*Extrait du texte*:
▬▬▬▬▬▬▬▬▬▬
S’en tient-on aux vagues notions de races et aux classifications plus ou moins incertaines des ethnologues, nul doute sur la parenté des Sémites avec nous. Qu’ils le veuillent ou non, l’Aryen et le Sémite sont frères ; tous leurs traits en témoignent. Tous deux appartiennent à cette grande race blanche, caucasique, méditerranéenne, comme on voudra l’appeler, qui prétend à l’empire du monde. Au point de vue ethnographique même, en admettant la réalité d’un groupe aryen et d’un groupe sémitique, le Sémite est plus près de l’Aryen que le Touranien ; le juif nous est souvent plus proche parent que le fier Magyar ou le dédaigneux Moscovite, l’un et l’autre fortement mâtinés de Finno-Turc. Et si, laissant de côté les obscurs problèmes de filiation, nous considérons le génie, l’esprit, les aptitudes ou les habitudes intellectuelles, comment ne pas avouer que le Sémite juif est plus voisin de nous que le brahme de l’Inde, qui se vante de la pureté de son sang aryen ?
▬▬▬▬▬▬▬▬▬▬
*Consigne*: Traduisez en anglais cette phrase de l’extrait : « Qu’ils le veuillent ou non, l’Aryen et le Sémite sont frères ; tous leurs traits en témoignent. » Les entrées qui suivent forment un ensemble distinct de l’extrait.

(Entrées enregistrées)
▬▬▬▬▬▬▬▬▬▬
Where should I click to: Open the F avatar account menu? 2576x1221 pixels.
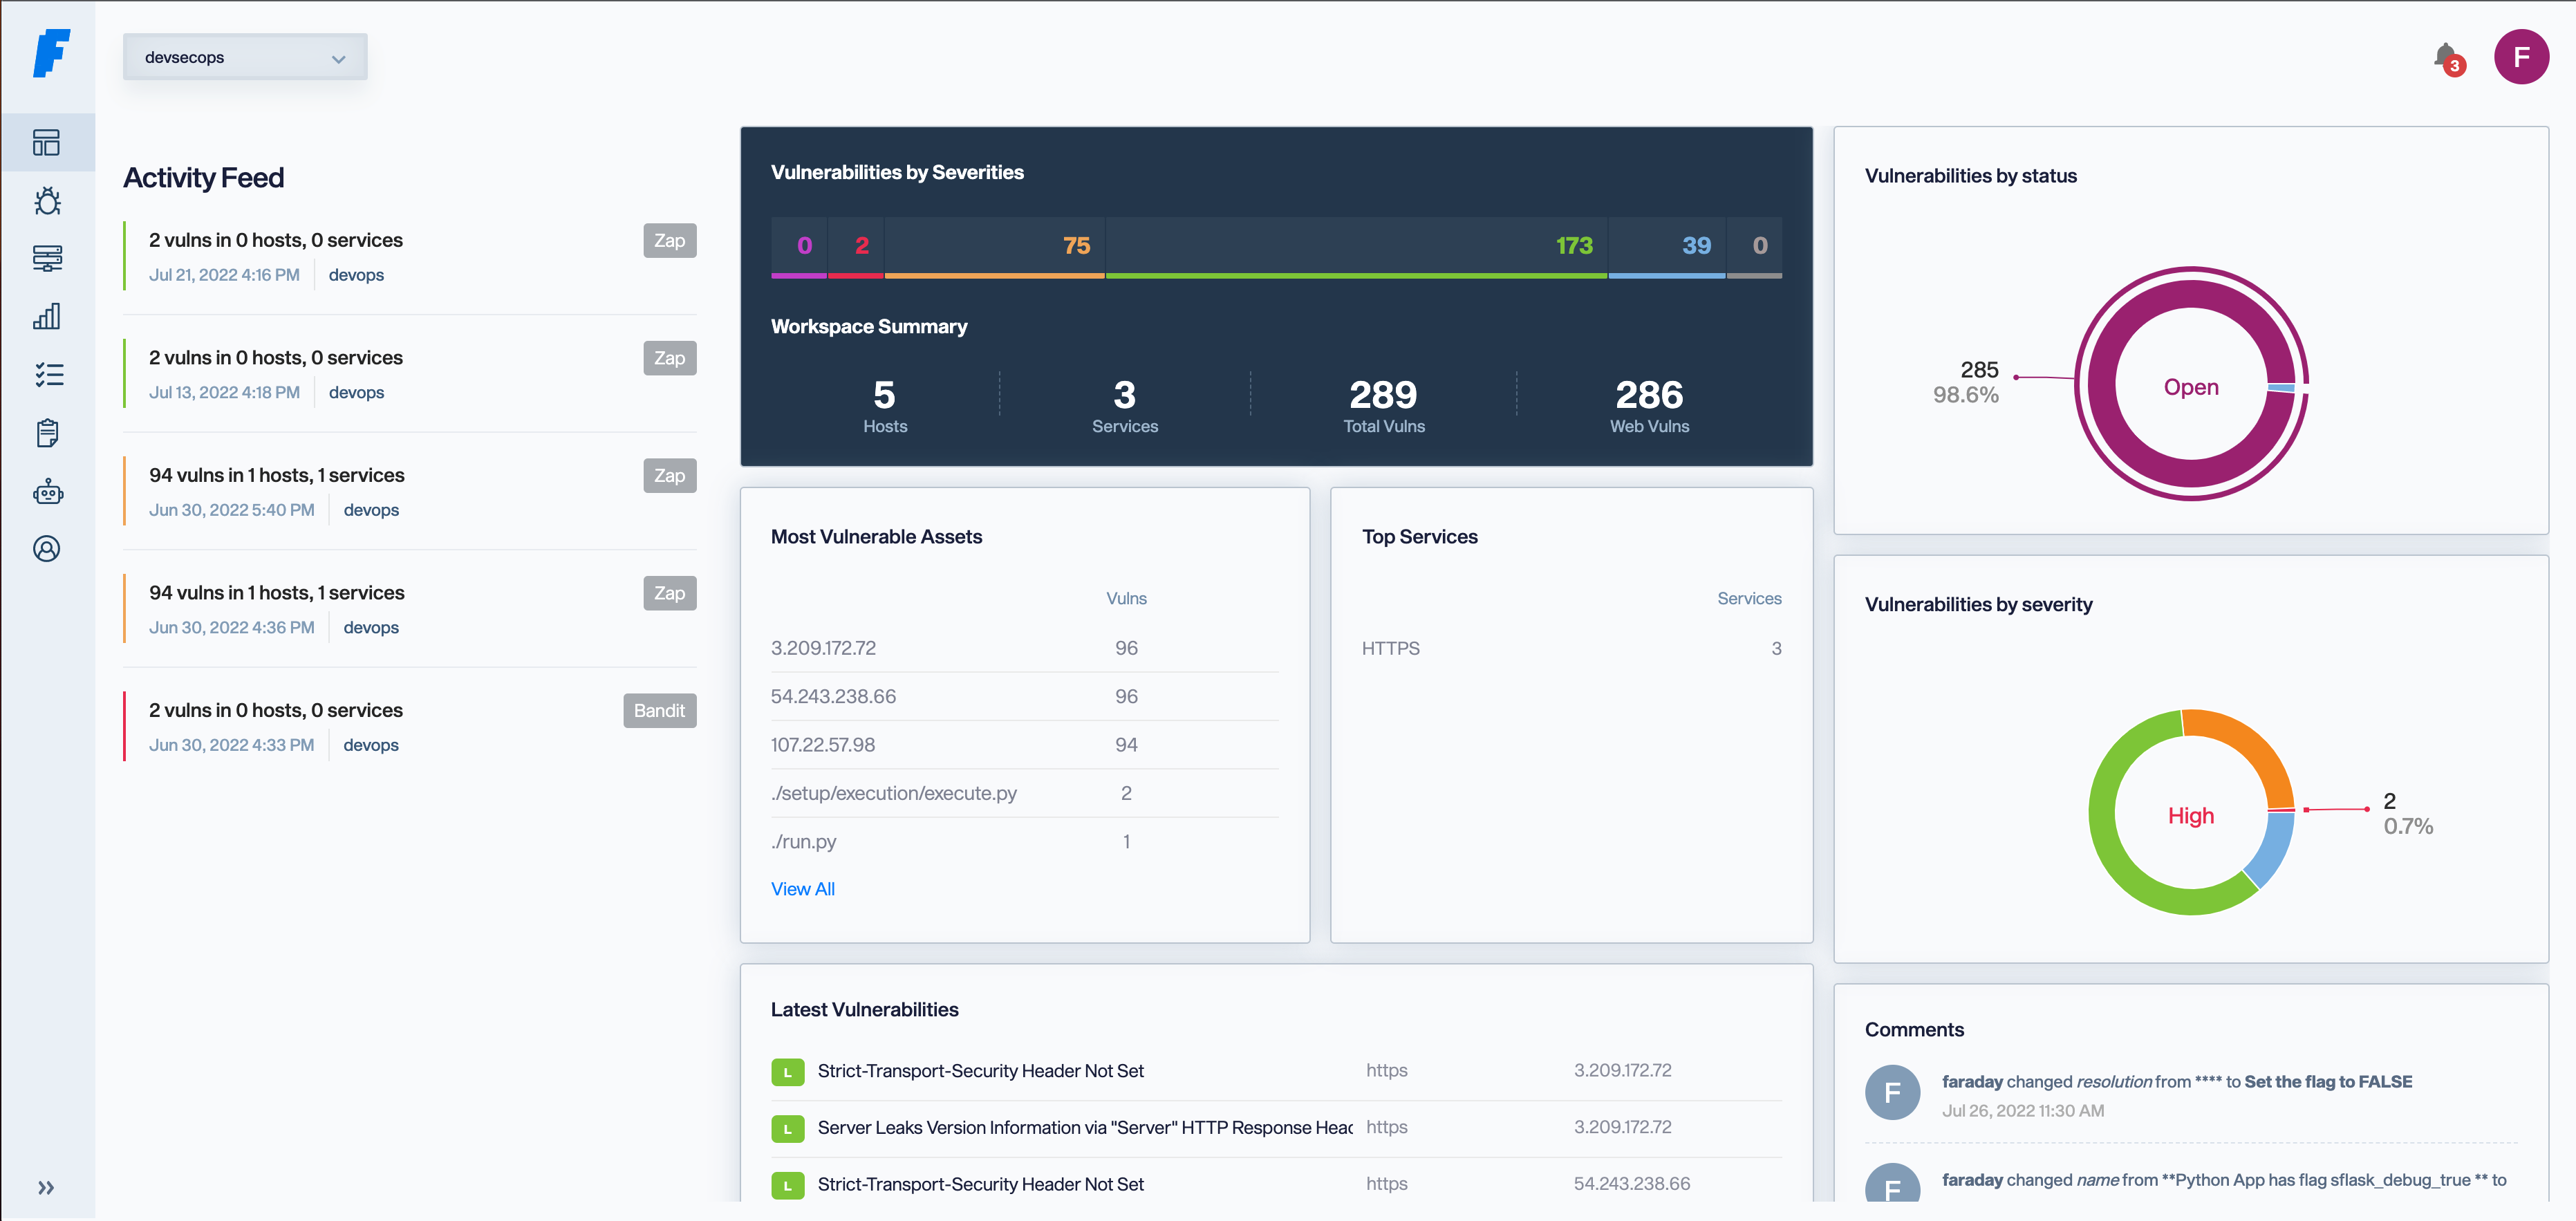pos(2522,57)
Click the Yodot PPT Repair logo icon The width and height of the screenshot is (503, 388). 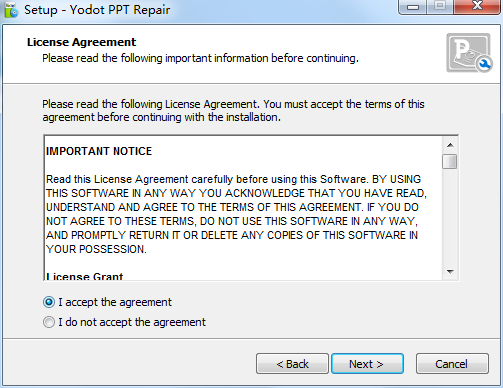[x=469, y=53]
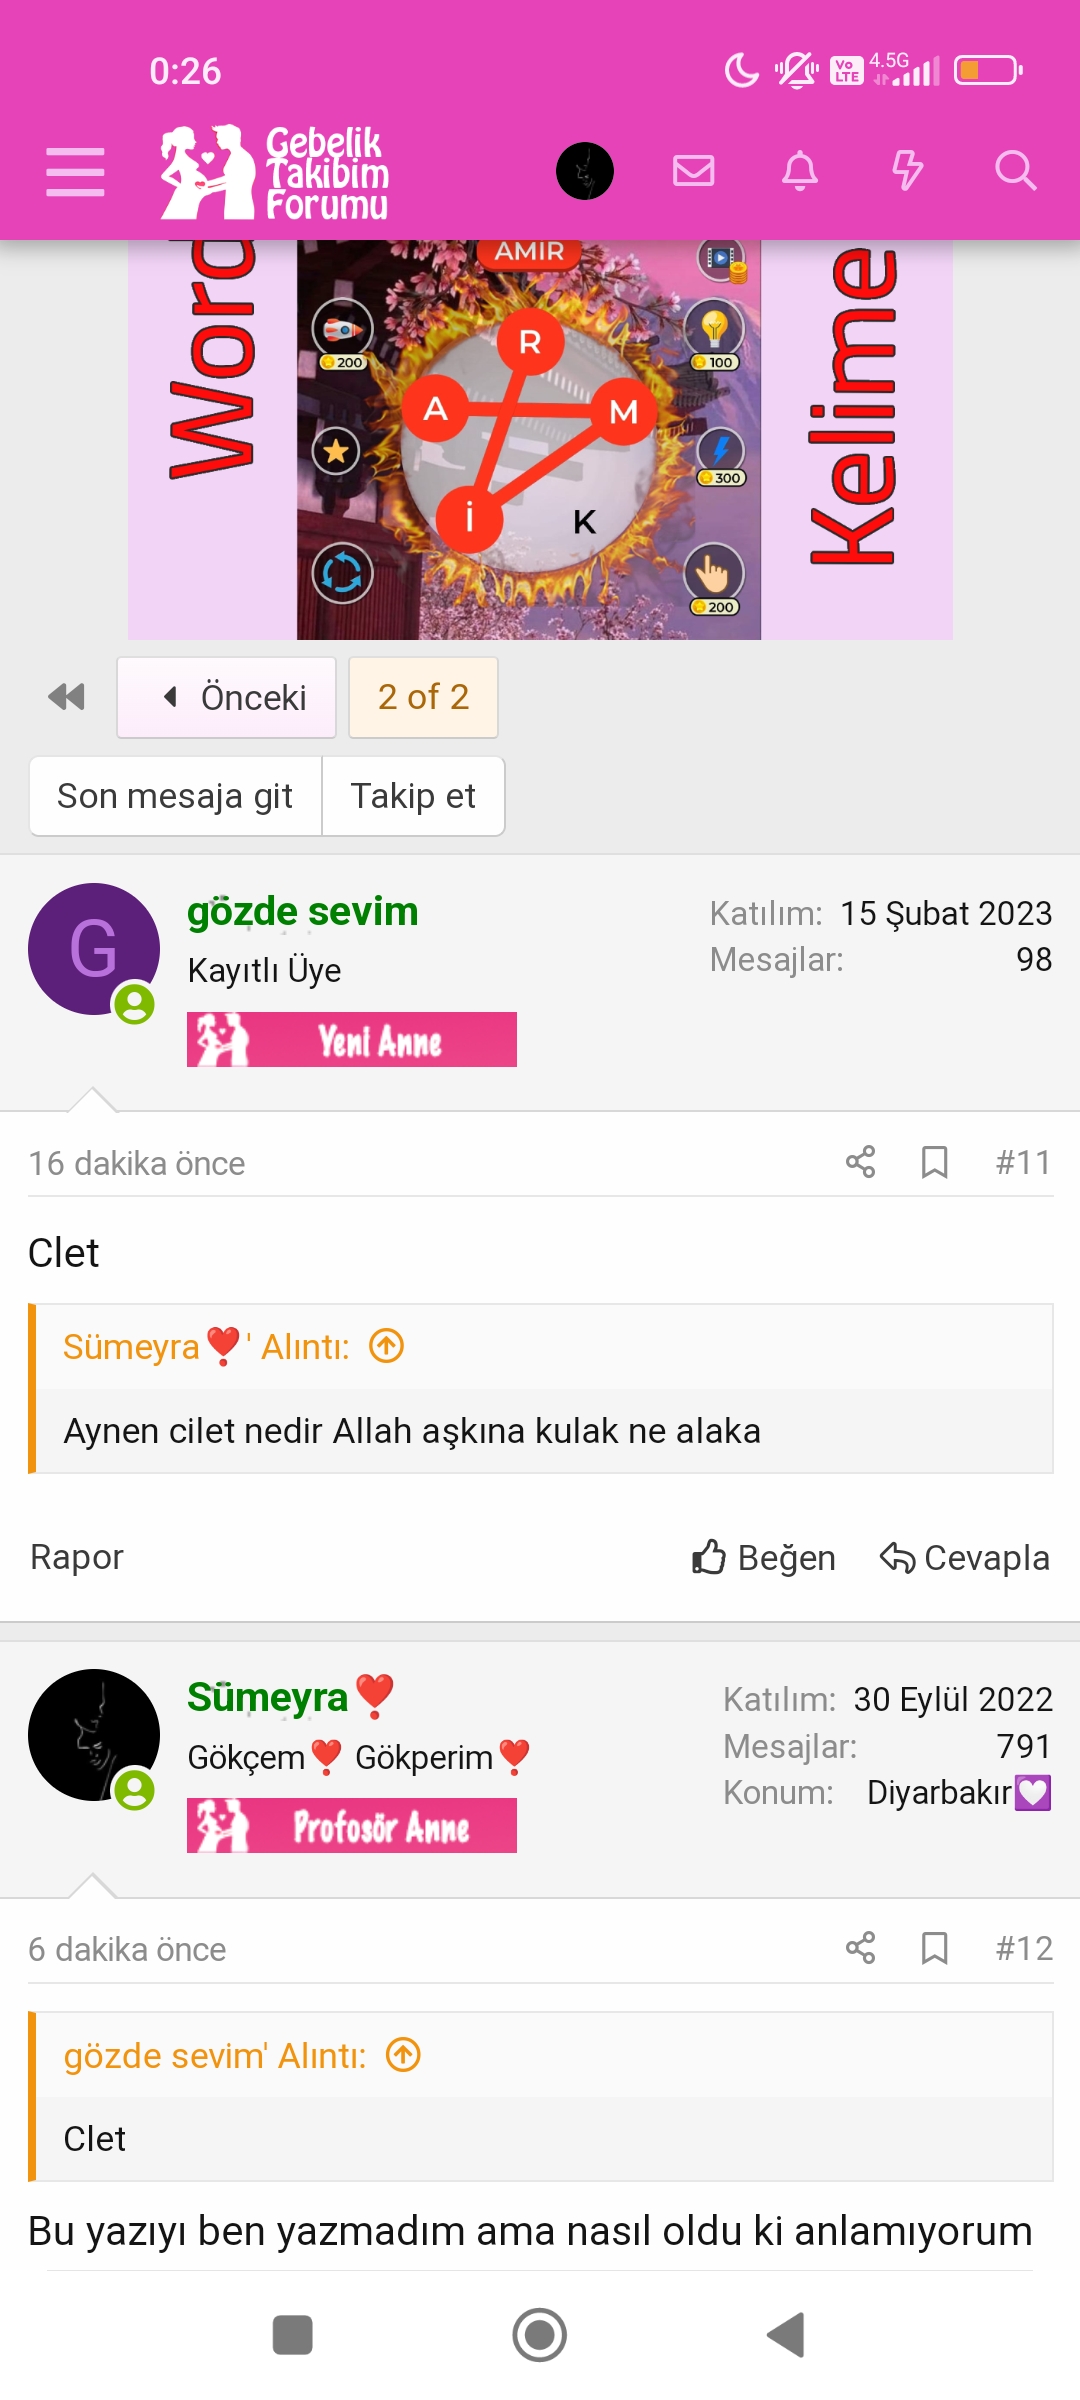Open the notifications bell
The width and height of the screenshot is (1080, 2400).
point(800,171)
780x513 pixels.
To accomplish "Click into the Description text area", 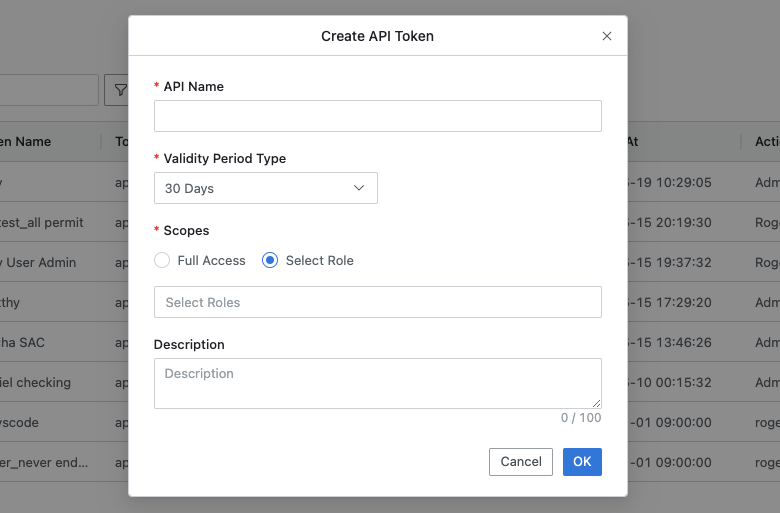I will [377, 383].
▬▬▬▬▬▬▬▬▬▬
*Réponse*: Whether they like it or not, the Aryan and the Semite are brothers; all their features bear witness to it.